## Work request
Within the listing below, please copy exactly the lines between the line holding "pool movie scenes (74, 2102)" and the line holding "IMDb (749, 768)", inclusive.

## Entries provided
• • • •
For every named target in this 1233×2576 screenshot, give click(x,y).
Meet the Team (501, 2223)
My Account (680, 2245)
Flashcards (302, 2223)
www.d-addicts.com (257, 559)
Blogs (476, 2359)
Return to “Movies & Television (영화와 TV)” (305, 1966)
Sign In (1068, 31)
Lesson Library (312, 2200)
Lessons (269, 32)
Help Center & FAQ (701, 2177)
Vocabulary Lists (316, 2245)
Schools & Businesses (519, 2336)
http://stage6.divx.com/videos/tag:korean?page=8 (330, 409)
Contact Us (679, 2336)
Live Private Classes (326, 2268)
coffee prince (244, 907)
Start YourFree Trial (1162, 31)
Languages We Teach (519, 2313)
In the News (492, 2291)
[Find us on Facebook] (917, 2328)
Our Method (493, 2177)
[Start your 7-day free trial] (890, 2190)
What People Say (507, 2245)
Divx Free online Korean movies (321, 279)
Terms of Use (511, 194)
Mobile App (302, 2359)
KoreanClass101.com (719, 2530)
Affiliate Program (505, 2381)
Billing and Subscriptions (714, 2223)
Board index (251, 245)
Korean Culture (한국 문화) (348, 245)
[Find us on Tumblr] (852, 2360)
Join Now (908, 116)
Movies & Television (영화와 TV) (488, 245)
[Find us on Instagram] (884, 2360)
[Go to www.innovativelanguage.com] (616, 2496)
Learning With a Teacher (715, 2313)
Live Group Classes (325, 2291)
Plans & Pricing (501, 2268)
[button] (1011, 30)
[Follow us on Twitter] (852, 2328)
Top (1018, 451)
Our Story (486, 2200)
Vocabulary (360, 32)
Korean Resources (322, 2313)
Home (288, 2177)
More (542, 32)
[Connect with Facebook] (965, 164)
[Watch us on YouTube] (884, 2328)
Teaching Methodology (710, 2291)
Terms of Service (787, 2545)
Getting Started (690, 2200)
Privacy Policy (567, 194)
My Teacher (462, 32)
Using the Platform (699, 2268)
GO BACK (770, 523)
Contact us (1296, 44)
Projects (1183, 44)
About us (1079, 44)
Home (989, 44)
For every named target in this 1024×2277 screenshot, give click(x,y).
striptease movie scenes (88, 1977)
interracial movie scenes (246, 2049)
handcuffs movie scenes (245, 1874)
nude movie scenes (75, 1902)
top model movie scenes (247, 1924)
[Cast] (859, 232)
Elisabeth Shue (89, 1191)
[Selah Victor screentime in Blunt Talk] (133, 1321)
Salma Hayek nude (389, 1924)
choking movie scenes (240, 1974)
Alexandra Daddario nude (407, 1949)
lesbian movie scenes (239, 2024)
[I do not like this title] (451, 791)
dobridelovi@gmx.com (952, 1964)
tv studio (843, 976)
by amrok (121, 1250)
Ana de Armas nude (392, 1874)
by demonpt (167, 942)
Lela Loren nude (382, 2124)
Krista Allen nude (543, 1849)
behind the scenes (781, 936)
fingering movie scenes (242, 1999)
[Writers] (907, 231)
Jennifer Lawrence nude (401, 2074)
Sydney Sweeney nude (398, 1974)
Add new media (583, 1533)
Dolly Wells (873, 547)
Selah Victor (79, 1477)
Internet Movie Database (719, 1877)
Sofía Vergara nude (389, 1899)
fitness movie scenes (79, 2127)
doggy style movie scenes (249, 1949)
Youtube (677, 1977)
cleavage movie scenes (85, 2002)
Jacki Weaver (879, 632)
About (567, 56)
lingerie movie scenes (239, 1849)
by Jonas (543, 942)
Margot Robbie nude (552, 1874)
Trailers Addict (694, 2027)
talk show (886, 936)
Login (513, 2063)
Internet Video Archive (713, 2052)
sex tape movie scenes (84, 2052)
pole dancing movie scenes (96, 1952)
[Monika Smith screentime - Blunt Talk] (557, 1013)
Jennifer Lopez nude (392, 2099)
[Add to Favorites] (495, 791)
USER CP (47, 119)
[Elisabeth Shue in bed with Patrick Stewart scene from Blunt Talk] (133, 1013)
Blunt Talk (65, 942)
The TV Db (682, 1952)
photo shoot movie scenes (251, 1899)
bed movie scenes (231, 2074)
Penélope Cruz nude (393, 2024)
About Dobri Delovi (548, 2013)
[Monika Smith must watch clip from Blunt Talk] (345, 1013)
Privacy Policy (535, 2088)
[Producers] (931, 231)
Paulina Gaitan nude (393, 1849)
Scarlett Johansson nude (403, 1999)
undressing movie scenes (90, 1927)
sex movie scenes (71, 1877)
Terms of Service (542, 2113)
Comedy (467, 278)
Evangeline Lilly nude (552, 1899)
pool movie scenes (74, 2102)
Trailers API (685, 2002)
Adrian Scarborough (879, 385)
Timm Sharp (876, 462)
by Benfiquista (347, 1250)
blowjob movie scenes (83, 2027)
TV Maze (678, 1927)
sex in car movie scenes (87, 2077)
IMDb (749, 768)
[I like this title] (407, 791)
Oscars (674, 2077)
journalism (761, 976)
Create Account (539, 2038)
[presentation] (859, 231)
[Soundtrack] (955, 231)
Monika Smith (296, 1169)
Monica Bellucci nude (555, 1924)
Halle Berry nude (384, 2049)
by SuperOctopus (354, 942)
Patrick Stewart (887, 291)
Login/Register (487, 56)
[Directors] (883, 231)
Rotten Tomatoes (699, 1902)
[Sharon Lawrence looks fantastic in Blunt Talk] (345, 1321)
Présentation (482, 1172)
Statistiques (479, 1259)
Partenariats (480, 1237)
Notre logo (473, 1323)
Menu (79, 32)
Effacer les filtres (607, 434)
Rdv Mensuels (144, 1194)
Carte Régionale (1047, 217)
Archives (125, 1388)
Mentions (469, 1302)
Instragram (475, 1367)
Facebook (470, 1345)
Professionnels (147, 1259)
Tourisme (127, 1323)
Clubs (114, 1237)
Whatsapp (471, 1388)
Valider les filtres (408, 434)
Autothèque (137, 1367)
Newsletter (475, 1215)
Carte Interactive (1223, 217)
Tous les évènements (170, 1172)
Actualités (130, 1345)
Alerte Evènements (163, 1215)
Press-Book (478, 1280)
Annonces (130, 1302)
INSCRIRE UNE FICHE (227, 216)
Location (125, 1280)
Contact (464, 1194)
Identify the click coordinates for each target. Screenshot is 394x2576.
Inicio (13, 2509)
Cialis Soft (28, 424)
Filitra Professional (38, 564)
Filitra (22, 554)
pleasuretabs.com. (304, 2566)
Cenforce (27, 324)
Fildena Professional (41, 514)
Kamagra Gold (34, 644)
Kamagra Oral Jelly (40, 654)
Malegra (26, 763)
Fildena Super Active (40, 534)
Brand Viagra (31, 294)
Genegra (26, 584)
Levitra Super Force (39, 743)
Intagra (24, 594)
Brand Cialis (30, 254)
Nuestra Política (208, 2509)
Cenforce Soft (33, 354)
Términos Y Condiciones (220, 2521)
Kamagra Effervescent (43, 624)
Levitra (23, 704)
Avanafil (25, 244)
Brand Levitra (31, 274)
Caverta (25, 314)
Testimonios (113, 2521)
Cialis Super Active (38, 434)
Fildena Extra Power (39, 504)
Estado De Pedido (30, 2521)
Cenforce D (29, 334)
• • • •
## The completed task
pool movie scenes (74, 2102)
Trailers API (685, 2002)
Adrian Scarborough (879, 385)
Timm Sharp (876, 462)
by Benfiquista (347, 1250)
blowjob movie scenes (83, 2027)
TV Maze (678, 1927)
sex in car movie scenes (87, 2077)
IMDb (749, 768)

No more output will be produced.